It’s known that pulmonary fibrosis arises from alveolar injury, causing extracellular matrix remodeling and impaired lung function.
With that in mind, researchers from the NIHR Imperial Biomedical Respiratory Research Centre at Imperial College in London looked to classify patients with pulmonary fibrosis based on blood biomarkers to identify distinct disease patterns, referred to as endotypes.
Their research, published July 15 in The Lancet Respiratory Medicine, identified three blood biomarker profiles associated with varying survival and lung function changes, suggesting unique pulmonary fibrosis biomarker patterns.
The groundbreaking study was led by Hernan P Fainberg, PhD, a research fellow at the college, who examined the clusters with the research team. It’s believed to be the first comprehensive investigation of patient heterogeneity via the use of blood-derived protein biomarkers in patients with both idiopathic pulmonary fibrosis and non-specific interstitial pneumonitis.
The cluster analysis was done by classifying patients from the PROFILE study, a multicenter, prospective, observational cohort of individuals with incident idiopathic pulmonary fibrosis or non-specific interstitial pneumonia from the UK.
The team measured 13 blood biomarkers, looking closely at extracellular matrix remodeling, epithelial stress and thrombosis, and patients were classified by unsupervised consensus clustering.
The researchers utilized a machine learning classifier trained on biomarker signatures derived from consensus clustering and applied it to a replication dataset from the Australian Idiopathic Pulmonary Fibrosis Registry to better evaluate generalizability.
By doing that, biomarker associations with mortality and change in percentage of predicted forced vital capacity (FVC) could be assessed, with the study authors making adjustments for age, gender, baseline FVC percentage, and antifibrotic treatment and steroid treatment before and after baseline.

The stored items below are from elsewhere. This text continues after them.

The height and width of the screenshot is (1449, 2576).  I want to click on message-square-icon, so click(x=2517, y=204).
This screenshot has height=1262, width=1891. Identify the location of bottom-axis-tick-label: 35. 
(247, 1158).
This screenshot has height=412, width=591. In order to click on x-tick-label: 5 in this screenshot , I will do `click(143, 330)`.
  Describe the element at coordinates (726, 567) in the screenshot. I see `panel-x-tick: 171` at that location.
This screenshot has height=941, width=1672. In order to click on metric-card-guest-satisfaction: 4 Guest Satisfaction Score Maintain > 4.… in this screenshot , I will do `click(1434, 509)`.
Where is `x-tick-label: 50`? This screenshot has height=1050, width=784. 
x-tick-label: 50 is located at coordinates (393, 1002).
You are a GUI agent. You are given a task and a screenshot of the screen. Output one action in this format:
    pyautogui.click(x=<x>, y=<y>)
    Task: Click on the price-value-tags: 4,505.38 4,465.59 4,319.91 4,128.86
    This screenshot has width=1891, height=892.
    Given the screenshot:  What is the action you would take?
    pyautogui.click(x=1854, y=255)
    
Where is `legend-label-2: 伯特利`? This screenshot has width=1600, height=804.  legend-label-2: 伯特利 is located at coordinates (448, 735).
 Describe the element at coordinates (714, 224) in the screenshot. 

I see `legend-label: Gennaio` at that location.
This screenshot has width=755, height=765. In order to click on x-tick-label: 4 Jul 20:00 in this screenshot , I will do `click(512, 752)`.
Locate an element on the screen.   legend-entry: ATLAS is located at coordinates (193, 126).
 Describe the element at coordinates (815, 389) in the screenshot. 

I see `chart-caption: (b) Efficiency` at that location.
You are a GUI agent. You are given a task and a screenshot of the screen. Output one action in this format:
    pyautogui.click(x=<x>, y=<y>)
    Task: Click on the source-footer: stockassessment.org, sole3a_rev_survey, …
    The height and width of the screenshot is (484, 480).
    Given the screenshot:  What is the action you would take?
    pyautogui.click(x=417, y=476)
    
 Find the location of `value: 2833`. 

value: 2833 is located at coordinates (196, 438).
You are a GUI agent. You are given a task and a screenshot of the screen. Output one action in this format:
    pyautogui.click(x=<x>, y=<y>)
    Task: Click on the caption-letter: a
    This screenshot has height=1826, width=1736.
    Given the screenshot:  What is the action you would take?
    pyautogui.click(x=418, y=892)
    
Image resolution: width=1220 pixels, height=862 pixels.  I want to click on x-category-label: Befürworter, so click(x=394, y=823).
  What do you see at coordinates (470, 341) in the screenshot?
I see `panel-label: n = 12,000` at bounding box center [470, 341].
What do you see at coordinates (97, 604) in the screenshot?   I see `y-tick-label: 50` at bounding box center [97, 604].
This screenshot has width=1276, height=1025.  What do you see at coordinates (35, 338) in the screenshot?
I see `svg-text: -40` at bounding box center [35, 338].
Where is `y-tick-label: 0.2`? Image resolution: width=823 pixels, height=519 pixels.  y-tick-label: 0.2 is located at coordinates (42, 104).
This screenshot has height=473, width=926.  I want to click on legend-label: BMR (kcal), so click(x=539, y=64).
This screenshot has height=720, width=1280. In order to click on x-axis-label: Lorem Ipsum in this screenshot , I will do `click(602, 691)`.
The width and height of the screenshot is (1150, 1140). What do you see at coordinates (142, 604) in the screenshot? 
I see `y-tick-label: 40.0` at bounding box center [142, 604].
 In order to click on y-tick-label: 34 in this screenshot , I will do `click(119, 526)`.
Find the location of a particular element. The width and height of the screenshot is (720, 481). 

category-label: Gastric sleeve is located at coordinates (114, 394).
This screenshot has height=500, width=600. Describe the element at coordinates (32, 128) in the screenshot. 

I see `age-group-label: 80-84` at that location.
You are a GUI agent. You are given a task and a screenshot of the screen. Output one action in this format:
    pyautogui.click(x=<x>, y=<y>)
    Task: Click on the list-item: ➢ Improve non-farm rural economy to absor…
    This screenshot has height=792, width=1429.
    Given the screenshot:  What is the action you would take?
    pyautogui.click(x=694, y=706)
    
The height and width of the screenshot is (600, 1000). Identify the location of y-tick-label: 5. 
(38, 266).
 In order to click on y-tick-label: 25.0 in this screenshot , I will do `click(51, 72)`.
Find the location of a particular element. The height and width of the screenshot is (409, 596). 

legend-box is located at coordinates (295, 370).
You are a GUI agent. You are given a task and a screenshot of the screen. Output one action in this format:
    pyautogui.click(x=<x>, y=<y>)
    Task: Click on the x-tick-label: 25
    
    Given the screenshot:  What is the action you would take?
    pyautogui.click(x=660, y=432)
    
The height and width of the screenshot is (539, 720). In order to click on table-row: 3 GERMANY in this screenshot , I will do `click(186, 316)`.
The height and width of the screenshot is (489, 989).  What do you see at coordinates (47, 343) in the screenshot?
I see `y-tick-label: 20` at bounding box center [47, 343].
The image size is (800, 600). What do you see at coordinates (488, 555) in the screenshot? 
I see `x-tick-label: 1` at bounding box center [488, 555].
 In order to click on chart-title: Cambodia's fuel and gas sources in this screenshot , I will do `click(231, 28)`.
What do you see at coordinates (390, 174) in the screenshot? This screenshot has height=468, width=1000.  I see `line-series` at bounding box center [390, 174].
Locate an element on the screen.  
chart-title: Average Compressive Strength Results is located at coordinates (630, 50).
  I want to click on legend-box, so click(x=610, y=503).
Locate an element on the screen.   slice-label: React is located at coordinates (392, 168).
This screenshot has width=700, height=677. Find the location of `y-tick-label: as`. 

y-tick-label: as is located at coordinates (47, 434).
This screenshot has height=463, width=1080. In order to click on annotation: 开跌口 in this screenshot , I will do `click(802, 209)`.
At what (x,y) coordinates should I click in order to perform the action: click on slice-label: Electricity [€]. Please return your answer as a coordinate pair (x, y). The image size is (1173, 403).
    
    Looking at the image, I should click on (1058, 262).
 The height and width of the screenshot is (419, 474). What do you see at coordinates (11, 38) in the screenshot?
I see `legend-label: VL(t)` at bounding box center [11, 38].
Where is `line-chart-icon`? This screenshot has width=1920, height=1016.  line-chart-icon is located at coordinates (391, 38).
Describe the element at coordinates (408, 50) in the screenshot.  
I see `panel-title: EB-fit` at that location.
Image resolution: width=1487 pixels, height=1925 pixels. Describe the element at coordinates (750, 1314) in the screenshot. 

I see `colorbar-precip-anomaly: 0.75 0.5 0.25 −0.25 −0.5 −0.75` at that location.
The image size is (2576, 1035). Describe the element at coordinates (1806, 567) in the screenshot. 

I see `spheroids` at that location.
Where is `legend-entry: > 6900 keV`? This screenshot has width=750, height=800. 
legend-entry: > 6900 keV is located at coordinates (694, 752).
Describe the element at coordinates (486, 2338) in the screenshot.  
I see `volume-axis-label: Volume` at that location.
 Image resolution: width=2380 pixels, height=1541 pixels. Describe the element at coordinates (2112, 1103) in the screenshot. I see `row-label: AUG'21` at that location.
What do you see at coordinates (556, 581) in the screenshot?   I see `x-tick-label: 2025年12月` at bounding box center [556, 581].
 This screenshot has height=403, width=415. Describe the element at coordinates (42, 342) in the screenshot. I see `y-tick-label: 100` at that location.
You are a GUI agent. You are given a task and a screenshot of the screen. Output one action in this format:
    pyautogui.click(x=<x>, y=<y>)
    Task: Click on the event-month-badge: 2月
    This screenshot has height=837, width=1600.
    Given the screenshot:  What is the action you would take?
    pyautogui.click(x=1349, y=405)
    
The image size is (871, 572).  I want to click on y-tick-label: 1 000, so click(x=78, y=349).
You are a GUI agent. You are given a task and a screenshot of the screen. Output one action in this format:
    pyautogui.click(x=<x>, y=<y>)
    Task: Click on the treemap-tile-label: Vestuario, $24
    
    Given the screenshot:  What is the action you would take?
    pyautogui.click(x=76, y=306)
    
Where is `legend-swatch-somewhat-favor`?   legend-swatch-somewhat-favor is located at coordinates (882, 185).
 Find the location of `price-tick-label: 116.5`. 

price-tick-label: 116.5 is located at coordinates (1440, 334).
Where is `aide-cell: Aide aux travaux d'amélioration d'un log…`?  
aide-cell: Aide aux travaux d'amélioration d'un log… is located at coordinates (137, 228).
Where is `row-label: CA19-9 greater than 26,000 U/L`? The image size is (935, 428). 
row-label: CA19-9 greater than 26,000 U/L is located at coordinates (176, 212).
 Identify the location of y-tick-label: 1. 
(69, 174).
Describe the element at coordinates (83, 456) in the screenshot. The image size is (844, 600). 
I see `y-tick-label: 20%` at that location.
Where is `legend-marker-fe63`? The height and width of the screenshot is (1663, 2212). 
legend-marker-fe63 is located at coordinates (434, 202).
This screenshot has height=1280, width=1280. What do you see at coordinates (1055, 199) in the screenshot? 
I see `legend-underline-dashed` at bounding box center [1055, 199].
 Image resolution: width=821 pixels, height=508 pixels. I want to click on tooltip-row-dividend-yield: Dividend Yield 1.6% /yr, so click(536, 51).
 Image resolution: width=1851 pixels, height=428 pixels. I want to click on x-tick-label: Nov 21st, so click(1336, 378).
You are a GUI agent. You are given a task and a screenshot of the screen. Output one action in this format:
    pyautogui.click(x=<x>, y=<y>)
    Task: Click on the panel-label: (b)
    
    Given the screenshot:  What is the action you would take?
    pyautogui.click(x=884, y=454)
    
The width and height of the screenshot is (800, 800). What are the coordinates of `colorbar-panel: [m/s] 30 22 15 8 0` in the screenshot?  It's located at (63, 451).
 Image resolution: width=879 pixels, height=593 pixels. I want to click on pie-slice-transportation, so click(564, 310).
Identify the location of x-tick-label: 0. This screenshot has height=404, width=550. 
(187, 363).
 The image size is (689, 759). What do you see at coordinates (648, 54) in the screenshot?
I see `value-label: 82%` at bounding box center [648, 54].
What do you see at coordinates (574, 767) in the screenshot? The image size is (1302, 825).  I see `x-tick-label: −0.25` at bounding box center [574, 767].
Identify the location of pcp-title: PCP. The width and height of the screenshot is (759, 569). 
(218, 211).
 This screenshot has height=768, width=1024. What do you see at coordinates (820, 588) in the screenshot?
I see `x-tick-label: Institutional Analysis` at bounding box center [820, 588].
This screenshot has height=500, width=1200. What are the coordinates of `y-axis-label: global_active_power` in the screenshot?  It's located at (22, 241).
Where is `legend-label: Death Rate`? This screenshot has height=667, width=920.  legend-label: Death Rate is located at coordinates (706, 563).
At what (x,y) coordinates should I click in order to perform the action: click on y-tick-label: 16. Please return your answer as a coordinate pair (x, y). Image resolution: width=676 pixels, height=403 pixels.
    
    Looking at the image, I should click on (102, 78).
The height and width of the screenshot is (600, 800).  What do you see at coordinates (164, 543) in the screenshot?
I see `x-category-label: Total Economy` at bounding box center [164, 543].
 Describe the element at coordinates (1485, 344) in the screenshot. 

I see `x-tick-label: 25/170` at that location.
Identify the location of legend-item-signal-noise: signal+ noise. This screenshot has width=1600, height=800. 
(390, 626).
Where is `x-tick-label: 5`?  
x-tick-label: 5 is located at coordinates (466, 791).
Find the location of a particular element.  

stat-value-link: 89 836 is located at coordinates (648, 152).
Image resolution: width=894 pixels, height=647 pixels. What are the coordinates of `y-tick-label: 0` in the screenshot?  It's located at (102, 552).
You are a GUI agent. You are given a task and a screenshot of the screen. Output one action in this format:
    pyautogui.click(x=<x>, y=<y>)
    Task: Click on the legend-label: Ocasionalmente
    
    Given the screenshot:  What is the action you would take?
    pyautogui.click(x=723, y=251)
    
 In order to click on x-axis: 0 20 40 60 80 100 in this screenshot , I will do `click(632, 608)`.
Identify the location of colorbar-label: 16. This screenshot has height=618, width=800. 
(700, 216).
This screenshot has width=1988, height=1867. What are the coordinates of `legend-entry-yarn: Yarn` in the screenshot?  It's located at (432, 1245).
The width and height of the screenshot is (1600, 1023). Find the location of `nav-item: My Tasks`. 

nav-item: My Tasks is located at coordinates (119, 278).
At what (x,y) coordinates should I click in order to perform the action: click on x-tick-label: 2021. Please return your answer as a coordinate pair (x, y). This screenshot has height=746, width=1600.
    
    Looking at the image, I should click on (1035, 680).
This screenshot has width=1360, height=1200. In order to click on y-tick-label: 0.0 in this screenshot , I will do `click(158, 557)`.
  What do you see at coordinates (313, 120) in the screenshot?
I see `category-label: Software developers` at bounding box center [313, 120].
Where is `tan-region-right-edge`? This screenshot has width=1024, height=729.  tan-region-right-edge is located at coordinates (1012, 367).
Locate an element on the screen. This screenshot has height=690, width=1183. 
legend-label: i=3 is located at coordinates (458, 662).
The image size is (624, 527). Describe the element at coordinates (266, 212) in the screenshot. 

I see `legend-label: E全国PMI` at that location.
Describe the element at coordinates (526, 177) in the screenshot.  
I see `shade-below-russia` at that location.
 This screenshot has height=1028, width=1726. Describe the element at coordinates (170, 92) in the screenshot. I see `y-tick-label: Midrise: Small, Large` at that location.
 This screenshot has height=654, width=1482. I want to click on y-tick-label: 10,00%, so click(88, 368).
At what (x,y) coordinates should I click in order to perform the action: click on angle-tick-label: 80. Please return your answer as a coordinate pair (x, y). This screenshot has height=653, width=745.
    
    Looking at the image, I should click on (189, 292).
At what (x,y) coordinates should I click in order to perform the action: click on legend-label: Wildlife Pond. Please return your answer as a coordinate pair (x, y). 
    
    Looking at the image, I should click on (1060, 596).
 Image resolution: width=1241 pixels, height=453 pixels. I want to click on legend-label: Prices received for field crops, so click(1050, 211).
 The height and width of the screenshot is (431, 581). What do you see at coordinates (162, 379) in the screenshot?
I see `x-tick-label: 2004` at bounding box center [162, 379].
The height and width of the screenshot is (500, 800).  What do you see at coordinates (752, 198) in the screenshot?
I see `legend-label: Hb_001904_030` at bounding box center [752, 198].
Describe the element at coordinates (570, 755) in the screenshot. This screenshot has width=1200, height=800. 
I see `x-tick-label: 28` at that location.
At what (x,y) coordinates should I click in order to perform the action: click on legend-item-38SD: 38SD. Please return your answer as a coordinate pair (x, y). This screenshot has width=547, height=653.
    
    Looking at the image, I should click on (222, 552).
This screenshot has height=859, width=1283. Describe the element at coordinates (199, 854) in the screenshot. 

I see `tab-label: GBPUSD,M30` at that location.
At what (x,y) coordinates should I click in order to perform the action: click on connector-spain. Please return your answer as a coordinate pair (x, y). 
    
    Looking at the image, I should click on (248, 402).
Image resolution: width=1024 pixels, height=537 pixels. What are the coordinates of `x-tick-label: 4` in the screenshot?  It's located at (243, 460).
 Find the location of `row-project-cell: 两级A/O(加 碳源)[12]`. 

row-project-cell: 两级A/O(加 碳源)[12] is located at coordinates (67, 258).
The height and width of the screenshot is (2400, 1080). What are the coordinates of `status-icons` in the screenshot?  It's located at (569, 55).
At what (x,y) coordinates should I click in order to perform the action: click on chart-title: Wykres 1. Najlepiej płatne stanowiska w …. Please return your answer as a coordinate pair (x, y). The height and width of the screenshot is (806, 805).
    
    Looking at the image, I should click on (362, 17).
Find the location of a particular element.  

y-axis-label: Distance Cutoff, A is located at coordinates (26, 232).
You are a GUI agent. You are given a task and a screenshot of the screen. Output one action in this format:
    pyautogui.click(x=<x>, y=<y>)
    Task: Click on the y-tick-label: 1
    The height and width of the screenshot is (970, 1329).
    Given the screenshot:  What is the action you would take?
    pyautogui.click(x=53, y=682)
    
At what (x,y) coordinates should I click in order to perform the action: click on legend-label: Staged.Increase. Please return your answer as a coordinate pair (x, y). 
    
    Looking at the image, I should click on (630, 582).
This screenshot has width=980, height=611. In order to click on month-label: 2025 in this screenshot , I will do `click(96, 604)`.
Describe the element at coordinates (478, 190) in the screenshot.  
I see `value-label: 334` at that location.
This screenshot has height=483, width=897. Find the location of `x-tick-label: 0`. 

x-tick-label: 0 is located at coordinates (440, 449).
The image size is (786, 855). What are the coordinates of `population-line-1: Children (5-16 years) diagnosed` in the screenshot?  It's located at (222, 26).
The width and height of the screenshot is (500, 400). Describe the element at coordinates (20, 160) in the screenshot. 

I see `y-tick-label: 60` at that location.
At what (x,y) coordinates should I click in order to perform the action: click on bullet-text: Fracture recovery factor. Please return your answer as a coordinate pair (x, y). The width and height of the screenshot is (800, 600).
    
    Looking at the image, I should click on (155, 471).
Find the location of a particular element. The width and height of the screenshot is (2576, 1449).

The mortality risk associated with the clusters from those in the cohort were evaluated with Cox proportional hazards models, while mixed-effects models were used to better analyze how clustering was associated with longitudinal FVC percentage.
Fainberg and the team discovered the BM cluster exhibited the highest number of participants in both cohorts, the best overall survival rates, the lowest mortality risk and elevated levels of basement membrane-associated extracellular matrix biomarkers.
Meanwhile, the EI cluster had the highest mortality risk, the greatest reduction in lung function and increased concentrations of biomarkers associated with epithelial dysfunction; while the XF cluster, associated with high X-FIB concentrations, showed a higher mortality risk compared to the BM cluster.
“The biomarkers characterizing each cluster reflect lung parenchymal changes associated with key fibrotic processes—basement membrane repair or dysfunction, epithelial injury and thrombosis,” the authors wrote. “These clusters could signify distinct endotypes, facilitating patient management and clinical trial stratification regardless of clinical phenotype, age, sex and baseline lung function.”
Their findings support the presence of pulmonary fibrosis endotypes with the potential to guide targeted therapy development.